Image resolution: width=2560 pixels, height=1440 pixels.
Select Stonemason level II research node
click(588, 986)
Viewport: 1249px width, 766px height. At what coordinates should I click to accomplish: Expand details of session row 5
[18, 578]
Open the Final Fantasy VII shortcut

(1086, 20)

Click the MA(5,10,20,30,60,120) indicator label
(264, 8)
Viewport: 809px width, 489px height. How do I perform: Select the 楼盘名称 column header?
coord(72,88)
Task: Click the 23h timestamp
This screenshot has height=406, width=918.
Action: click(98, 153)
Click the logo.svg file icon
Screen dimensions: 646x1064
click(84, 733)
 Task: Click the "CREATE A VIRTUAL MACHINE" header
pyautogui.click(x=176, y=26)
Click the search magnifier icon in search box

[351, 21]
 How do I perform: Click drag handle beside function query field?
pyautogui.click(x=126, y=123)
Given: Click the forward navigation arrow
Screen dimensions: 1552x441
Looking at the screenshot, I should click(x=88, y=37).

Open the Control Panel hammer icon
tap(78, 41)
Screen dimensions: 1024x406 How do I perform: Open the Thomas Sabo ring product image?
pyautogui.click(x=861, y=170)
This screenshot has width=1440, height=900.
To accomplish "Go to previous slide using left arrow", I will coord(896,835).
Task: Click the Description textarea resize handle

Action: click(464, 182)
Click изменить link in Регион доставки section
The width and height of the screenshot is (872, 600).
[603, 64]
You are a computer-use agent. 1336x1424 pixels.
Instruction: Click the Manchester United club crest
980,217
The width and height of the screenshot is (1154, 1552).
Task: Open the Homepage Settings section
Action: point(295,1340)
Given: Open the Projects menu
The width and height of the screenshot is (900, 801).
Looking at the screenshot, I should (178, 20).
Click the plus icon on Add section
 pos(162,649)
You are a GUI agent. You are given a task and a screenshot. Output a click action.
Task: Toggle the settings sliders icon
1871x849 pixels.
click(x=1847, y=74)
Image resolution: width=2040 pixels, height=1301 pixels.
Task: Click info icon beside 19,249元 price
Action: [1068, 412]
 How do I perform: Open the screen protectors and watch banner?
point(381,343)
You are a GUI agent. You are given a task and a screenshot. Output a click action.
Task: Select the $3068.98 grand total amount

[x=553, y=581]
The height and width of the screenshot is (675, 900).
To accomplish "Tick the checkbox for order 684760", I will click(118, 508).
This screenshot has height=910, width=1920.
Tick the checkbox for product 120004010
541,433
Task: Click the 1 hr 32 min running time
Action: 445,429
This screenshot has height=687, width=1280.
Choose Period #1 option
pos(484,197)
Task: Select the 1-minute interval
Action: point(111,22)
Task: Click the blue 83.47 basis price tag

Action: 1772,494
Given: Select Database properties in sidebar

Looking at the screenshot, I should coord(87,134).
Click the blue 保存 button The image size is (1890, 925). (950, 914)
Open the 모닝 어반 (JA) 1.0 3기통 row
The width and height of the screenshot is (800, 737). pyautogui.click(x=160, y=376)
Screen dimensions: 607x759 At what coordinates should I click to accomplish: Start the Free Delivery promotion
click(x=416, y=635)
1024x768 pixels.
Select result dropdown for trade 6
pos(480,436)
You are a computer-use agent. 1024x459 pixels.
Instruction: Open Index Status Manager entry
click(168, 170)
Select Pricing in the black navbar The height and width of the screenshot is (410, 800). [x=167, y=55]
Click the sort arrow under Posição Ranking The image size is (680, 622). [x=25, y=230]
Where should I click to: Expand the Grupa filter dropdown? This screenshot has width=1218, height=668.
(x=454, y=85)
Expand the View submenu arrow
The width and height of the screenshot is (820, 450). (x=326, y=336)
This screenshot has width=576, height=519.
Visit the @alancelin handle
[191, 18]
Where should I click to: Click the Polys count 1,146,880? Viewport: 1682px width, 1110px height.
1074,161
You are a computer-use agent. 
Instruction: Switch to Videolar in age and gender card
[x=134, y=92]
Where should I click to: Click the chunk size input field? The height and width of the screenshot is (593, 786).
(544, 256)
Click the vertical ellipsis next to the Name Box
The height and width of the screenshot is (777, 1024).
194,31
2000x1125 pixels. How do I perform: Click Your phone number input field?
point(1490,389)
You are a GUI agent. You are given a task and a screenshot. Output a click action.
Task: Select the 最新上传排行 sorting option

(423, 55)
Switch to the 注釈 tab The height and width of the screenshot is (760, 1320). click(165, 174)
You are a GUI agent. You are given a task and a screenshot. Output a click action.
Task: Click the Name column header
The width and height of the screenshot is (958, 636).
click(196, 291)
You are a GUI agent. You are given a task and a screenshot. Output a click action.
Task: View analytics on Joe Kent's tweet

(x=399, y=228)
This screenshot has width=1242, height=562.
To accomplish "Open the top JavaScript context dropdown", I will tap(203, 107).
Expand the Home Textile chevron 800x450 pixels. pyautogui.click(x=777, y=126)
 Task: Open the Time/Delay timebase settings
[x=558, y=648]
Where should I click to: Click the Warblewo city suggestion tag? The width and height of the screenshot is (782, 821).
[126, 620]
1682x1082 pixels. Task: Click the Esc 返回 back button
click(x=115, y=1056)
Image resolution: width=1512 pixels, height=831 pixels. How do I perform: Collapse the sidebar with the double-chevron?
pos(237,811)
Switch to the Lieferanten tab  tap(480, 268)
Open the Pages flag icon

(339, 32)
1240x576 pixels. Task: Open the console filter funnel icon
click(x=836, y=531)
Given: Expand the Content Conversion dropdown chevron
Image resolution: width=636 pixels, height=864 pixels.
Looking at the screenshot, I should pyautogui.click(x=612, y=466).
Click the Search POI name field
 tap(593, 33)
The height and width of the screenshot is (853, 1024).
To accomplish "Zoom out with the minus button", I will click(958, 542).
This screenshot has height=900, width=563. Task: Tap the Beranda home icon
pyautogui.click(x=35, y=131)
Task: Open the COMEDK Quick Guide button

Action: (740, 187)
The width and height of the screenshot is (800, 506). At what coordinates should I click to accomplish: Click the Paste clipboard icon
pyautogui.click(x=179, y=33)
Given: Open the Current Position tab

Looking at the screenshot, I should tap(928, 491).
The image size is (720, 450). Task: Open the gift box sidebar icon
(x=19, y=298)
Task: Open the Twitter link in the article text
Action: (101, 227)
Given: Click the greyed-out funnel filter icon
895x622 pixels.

■ ■ ■ ■

DESCRIPTION OF THE TASK: Show the lines in the entries above that include the string "computer".

RESPONSE BELOW:
You are a computer-use agent. 1336x1424 pixels.
You are a computer-use agent. 1024x459 pixels.
You are a computer-use agent. 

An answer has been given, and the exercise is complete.